Collected data entries
────────

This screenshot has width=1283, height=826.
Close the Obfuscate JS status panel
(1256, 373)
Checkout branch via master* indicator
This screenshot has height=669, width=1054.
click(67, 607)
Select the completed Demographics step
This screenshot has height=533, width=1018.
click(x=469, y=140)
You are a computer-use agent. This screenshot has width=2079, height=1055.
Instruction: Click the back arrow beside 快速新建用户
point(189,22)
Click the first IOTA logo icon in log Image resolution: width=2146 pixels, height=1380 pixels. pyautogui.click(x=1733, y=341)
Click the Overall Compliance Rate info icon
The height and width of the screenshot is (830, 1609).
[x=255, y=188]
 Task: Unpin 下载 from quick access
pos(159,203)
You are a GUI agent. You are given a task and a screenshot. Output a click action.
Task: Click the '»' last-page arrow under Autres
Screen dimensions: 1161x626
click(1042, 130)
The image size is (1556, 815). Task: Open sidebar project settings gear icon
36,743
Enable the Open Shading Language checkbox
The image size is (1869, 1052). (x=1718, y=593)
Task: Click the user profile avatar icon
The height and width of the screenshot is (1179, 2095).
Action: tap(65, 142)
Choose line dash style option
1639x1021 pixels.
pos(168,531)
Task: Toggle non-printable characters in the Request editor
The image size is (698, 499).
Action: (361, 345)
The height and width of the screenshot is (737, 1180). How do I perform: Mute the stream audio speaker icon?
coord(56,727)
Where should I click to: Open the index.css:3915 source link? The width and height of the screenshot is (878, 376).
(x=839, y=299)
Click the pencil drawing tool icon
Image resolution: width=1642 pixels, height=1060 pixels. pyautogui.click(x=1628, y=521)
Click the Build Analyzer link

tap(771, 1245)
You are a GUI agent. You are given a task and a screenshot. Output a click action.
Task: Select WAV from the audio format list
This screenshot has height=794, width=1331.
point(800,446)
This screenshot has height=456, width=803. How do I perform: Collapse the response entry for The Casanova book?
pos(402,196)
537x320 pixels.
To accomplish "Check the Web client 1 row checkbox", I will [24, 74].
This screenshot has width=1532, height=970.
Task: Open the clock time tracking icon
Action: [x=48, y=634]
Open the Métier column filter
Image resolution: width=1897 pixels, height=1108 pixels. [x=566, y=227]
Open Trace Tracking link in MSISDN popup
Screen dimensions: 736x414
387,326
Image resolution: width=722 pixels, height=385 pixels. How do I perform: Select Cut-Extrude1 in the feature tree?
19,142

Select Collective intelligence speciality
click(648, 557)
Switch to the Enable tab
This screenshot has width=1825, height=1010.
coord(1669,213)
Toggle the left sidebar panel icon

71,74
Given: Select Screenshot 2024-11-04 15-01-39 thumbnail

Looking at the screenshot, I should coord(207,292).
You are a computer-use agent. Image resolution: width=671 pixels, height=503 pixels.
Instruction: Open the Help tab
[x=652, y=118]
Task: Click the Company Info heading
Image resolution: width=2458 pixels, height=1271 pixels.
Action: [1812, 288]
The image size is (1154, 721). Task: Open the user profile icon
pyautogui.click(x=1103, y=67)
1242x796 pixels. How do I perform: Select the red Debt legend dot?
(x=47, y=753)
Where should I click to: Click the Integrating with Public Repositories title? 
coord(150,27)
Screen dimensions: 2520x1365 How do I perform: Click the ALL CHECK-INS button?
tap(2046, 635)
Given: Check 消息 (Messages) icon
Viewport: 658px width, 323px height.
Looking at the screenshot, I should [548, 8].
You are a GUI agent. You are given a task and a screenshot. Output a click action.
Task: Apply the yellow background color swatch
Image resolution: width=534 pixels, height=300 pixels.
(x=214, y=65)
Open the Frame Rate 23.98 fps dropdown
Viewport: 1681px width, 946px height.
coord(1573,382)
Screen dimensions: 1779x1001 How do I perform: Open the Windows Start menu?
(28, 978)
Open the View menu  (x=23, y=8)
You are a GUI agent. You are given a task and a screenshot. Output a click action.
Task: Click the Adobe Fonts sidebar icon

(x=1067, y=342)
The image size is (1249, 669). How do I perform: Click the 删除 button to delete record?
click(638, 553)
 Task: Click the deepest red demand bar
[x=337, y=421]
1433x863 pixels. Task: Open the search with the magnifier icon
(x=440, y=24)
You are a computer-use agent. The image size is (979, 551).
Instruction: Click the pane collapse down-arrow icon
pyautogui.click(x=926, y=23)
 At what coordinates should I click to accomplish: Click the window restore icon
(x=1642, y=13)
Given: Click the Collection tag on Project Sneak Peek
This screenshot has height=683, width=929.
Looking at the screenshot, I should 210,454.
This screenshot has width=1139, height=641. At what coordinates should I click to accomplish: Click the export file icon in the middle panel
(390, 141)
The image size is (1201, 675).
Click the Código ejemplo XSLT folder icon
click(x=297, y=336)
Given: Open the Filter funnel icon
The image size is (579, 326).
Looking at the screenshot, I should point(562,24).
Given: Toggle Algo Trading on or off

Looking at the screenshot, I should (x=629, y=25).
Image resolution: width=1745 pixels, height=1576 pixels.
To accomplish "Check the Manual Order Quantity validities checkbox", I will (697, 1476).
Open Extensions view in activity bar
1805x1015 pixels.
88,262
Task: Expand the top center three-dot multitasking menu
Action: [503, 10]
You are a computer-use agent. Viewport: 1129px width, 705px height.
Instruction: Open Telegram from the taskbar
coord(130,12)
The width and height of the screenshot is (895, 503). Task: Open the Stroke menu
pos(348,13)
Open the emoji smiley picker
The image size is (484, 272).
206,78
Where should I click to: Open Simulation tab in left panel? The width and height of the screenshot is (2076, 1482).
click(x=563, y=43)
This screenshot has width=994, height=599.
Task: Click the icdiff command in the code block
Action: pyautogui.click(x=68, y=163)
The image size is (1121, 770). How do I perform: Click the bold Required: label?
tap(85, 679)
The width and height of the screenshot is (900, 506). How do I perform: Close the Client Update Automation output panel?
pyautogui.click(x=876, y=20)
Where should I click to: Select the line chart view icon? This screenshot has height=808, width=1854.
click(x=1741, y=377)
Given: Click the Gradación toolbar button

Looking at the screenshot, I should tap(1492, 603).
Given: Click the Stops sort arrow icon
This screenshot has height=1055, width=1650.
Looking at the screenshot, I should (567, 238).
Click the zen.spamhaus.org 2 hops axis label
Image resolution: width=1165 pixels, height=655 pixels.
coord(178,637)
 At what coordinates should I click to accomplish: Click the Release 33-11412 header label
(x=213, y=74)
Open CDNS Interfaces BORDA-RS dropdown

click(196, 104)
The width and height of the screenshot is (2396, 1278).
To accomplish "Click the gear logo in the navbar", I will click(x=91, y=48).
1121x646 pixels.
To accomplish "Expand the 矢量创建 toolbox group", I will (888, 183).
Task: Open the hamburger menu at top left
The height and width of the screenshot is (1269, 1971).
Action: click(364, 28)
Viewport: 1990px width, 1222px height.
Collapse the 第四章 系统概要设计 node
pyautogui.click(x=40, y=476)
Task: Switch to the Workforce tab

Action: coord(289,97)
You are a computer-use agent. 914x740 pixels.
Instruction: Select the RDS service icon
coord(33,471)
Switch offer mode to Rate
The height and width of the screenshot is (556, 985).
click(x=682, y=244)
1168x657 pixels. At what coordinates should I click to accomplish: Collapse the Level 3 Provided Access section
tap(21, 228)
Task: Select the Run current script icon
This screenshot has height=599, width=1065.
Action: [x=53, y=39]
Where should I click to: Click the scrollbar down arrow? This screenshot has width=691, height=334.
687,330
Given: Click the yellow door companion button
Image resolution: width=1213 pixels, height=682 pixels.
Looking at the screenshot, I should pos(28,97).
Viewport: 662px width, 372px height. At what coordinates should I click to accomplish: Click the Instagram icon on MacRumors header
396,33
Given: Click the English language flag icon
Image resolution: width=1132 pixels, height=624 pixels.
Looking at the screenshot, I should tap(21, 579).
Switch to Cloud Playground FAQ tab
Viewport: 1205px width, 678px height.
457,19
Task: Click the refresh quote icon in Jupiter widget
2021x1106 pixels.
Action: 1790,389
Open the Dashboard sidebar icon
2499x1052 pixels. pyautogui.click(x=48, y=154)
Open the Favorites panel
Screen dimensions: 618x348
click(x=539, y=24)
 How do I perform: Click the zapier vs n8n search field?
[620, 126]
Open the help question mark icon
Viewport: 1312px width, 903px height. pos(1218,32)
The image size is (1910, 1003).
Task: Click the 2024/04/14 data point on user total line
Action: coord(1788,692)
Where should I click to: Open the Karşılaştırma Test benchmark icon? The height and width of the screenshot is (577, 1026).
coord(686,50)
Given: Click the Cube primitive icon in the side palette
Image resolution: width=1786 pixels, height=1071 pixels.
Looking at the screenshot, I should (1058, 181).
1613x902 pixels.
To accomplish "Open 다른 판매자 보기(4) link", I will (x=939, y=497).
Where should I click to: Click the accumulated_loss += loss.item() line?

────────

Print again the lines of the entries above that fall between the line holding "33-11412 header label" and the line holding "You are a computer-use agent. 914x740 pixels.", inclusive, exactly as they stand.

 At what coordinates should I click to accomplish: Click the Release 33-11412 header label
(x=213, y=74)
Open CDNS Interfaces BORDA-RS dropdown

click(196, 104)
The width and height of the screenshot is (2396, 1278).
To accomplish "Click the gear logo in the navbar", I will click(x=91, y=48).
1121x646 pixels.
To accomplish "Expand the 矢量创建 toolbox group", I will (888, 183).
Task: Open the hamburger menu at top left
The height and width of the screenshot is (1269, 1971).
Action: click(364, 28)
Viewport: 1990px width, 1222px height.
Collapse the 第四章 系统概要设计 node
pyautogui.click(x=40, y=476)
Task: Switch to the Workforce tab

Action: coord(289,97)
You are a computer-use agent. 914x740 pixels.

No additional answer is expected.